資料內(nèi)容:
In many cases, network programming simply involves selecting and using a library that already
supports the network operations you need to perform. A major purpose of this book is to introduce you
to all of the key networking libraries available for Python, and to teach you about the lower-level network
services on which those libraries are built—both so that you understand how the libraries work, and so
that you will understand what is happening when something at a lower level goes wrong.
Let’s begin with a very simple example. I have here a mailing address, which looks like this:
207 N. Defiance St
Archbold, OH
And I am interested in knowing the latitude and longitude of this physical address. It just so
happens that Google provides a “Maps API” that can perform such a conversion. What would I have to
do to take advantage of this network service from Python?
When looking at a new network service that you want to use, it is always worthwhile to start by
finding out whether someone has already implemented the protocol—in this case, the Google Maps
protocol—that your program will need to speak. Start by scrolling through the Python Standard Library
documentation, looking for anything having to do with Google Maps:
http://docs.python.org/library/
Do you see anything? No, neither do I. But it is important for a Python programmer to look through
the Standard Library’s table of contents pretty frequently, even if you usually do not find what you are
looking for, because each reading will make you more familiar with the services that do come included
with Python.
Since the Standard Library does not have a package to help us, we can turn to the Python Package
Index, an excellent resource for finding all sorts of general-purpose Python packages contributed by
other programmers and organizations from across the world.
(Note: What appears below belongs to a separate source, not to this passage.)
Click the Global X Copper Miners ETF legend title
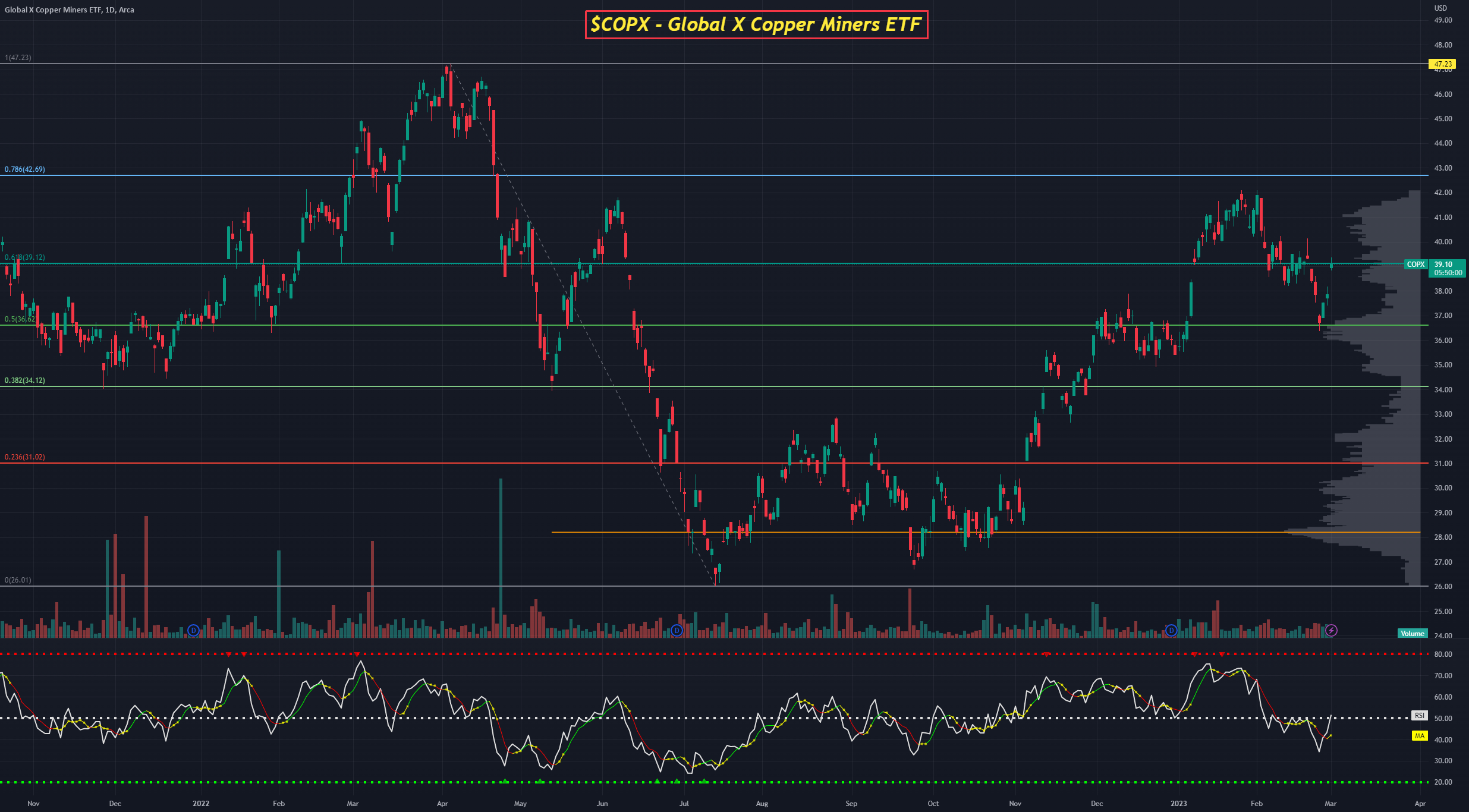coord(54,10)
You can also, of course, check the web site
of the vendor whose service you will be using to see whether they provide a python library to access it.
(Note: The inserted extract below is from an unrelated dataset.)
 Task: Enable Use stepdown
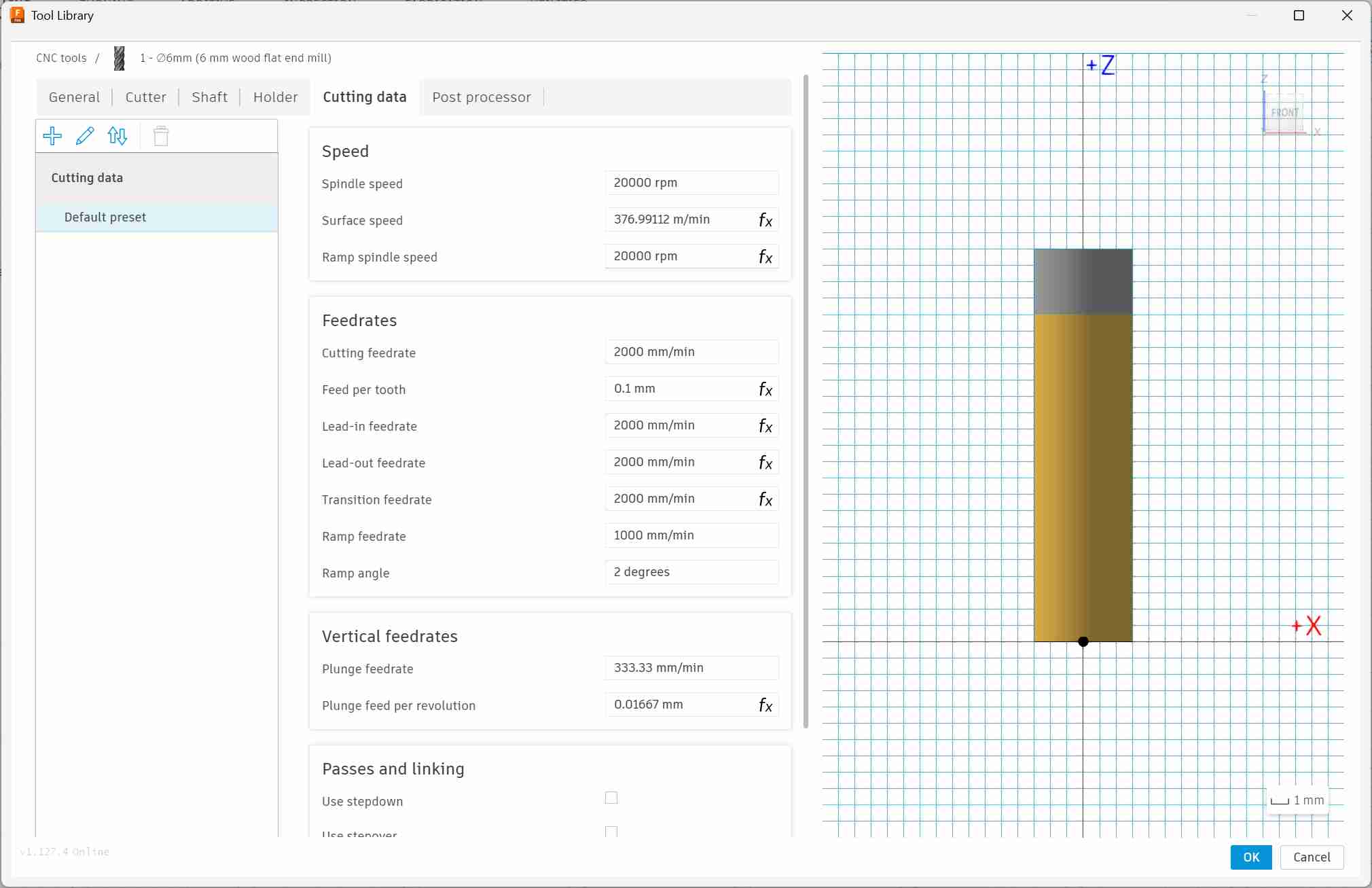610,798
Or you can do a general Google search for “Python” plus the name of whatever web service you want to
use, and see whether any of the first few results link to a package that you might want to try.
In this case, I searched the Python Package Index, which lives at this URL:
http://pypi.python.org/
There, I did a search for Google maps, and immediately found a package that is actually named
googlemaps and that provides a clean interface to its features (though, you will note from its description,
it is not vendor-provided, but was instead written by someone besides Google):
http://pypi.python.org/pypi/googlemaps/
This is such a common situation—that you find a Python package that sounds like it might already
do exactly what you want, and that you want to try it out on your system—that we should pause for a
moment and introduce you to the very best Python technology for quickly trying out a new library:
virtualenv!
In the old days, installing a Python package was a gruesome and irreversible act that required
administrative privileges on your machine and left your system Python install permanently altered. After
several months of heavy Python development, your system Python install could become a wasteland of
dozens of packages, all installed by hand, and you could even find that the new packages you tried to
install would break because they were incompatible with one of the old packages sitting on your hard
drive from a project that ended months ago.